Preparation is the key trading system should not depend on the parameters of the
system, that is a large range of parameter changes in time should produce similar
performance. Can not yet find a trading system to meet this condition. Of course,
some research projects also in progress. I still think I'm still a novice on
foreign exchange transactions, so post only made here.

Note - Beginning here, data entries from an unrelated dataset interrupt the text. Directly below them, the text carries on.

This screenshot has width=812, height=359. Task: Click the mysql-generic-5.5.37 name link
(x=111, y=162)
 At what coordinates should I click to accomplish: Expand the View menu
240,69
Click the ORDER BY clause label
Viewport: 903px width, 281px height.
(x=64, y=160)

Currently in the OANDA trading foreign exchange, there is one, and I qualified the
basic equivalent traders had a similar view, but his summing up their experience and
raised one scenario, and by some other senior trader test discussion and development
has gradually become The most noticeable this year in foreign exchange trading

Most basic form of this strategy is this: for example, we do more EURUSD, but also
do more USDCHF. (To hedge to reduce the risk of a single direction)

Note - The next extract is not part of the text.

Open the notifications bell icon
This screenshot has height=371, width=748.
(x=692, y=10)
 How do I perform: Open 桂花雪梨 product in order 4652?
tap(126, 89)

Do more EURUSD: down 200 points at the current price range of pay for every 25
points, a cloth, each pay not set stop loss and profit target of 25 points open.

Similarly, do more USDCHF: down 200 points at the current price of cloth one every
25-point pay, each pay not set stop loss and profit target of 25 points open.

Implementation: Check every few hours a day there after the transaction closed out
profitable pay, once the benefit of a single open up, say, buying 1.2000, 1.2025 open
in profit, then opened in the pay set up a price of 1.2000 re-pay, in other words, at any
time to ensure every point has a 25 foot the bill.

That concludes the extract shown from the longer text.